— Directions —
Copy word for word the lines in the records below, starting at the line with "Where should I" and ending at the line with "1250x586 pixels. Task: Switch". Skip the pictures.

— Task material —
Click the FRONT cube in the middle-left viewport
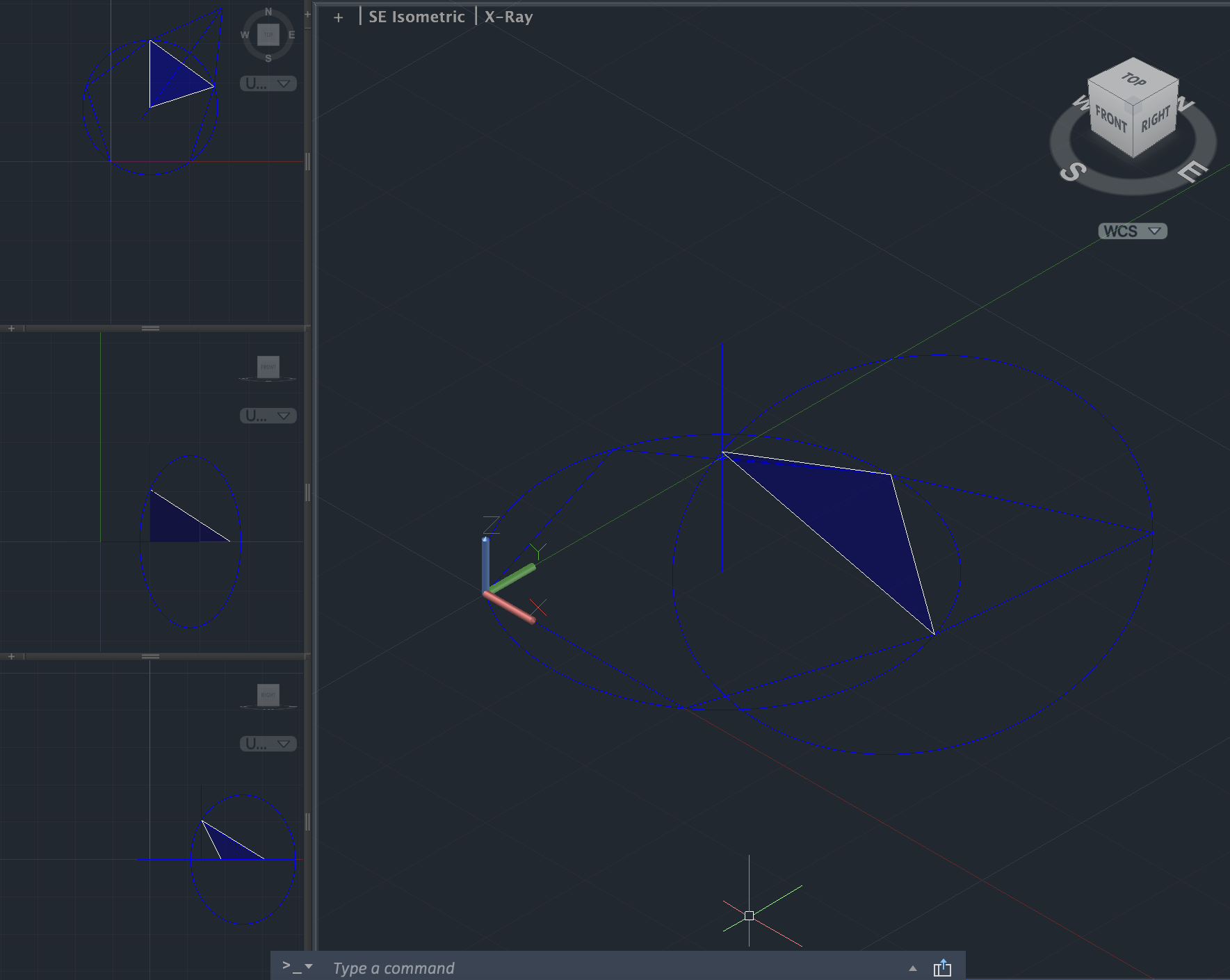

---

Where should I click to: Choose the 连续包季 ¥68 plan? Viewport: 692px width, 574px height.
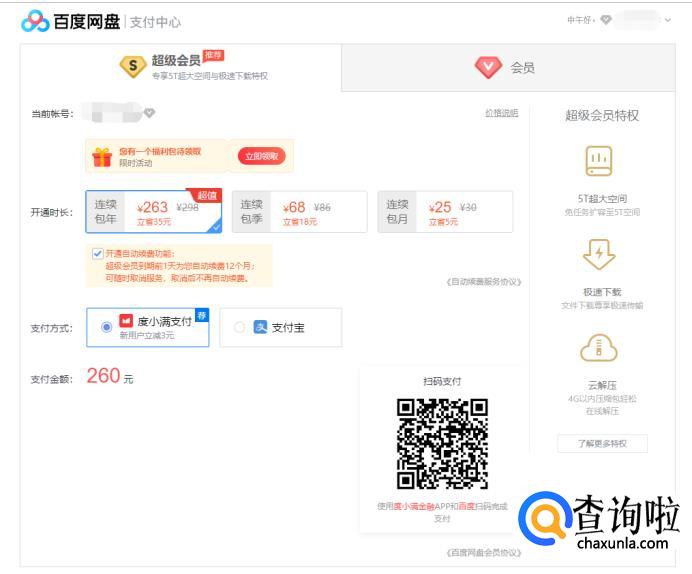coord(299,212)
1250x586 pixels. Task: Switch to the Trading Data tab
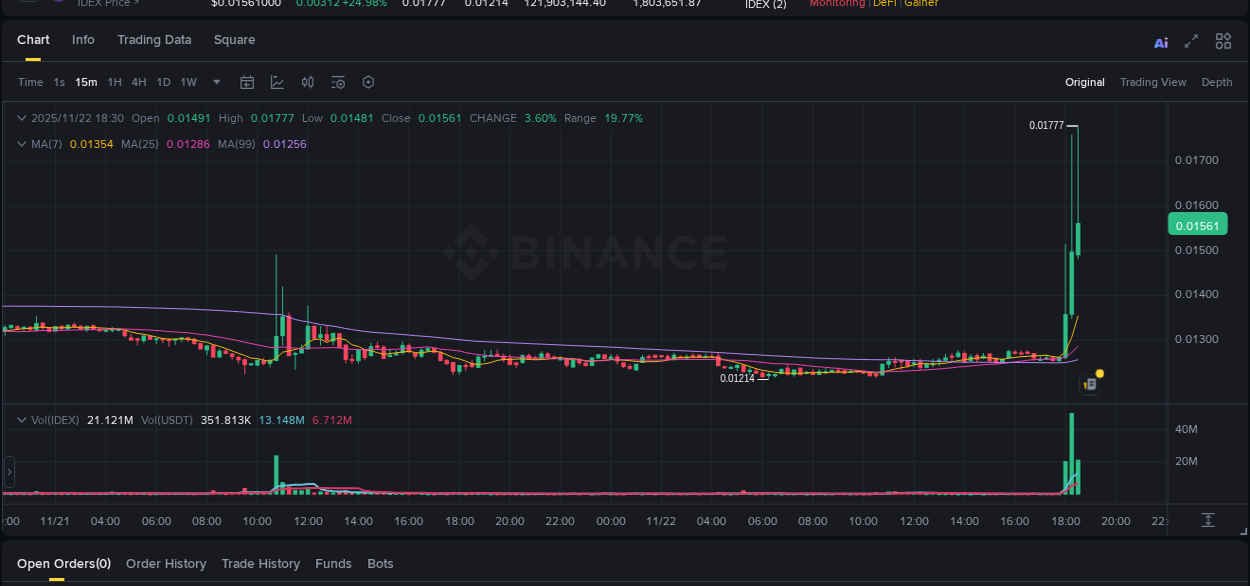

* * *

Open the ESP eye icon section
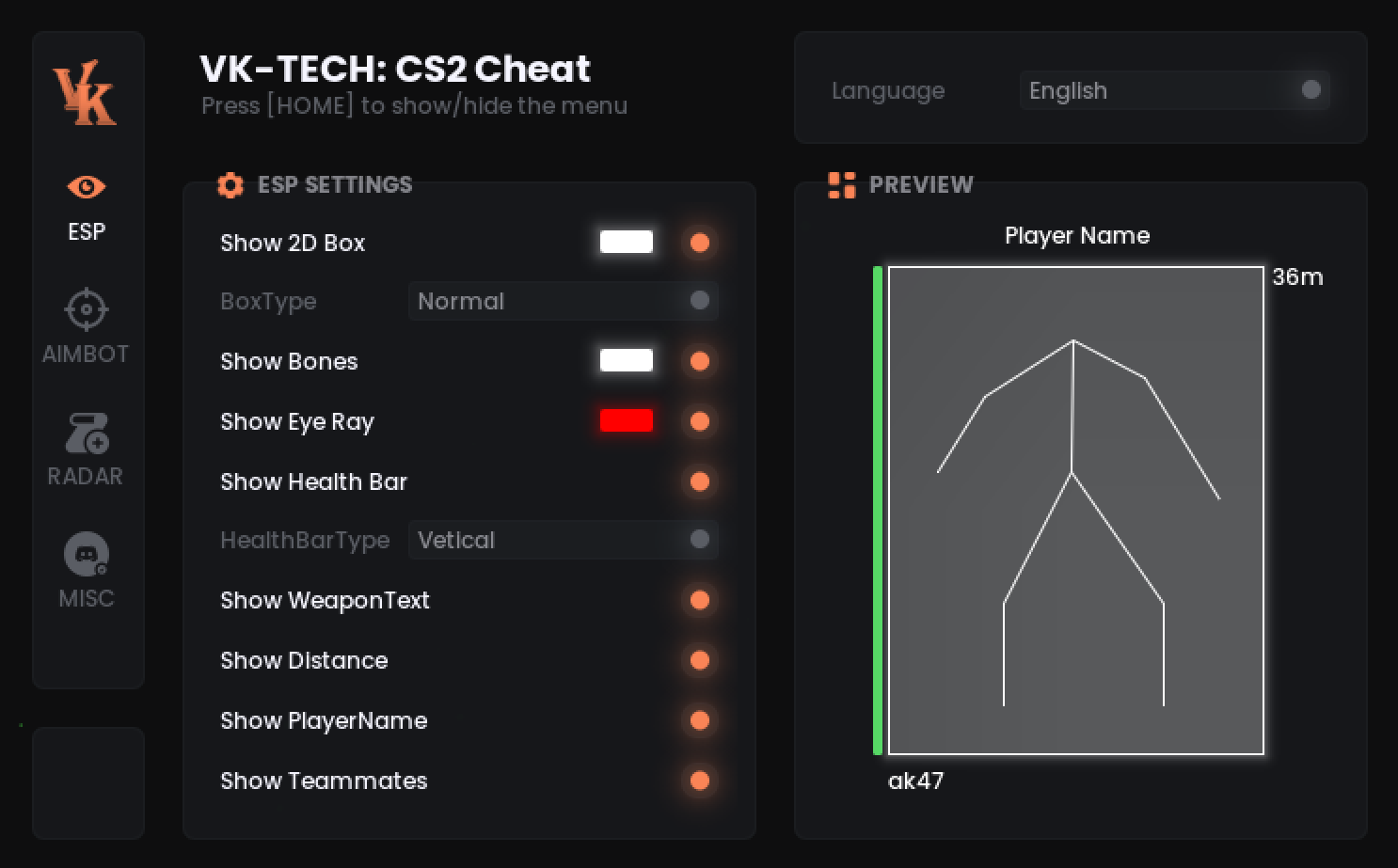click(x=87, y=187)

— Response box —
Where should I click to: Choose the 连续包季 ¥68 plan? Viewport: 692px width, 574px height.
coord(299,212)
1250x586 pixels. Task: Switch to the Trading Data tab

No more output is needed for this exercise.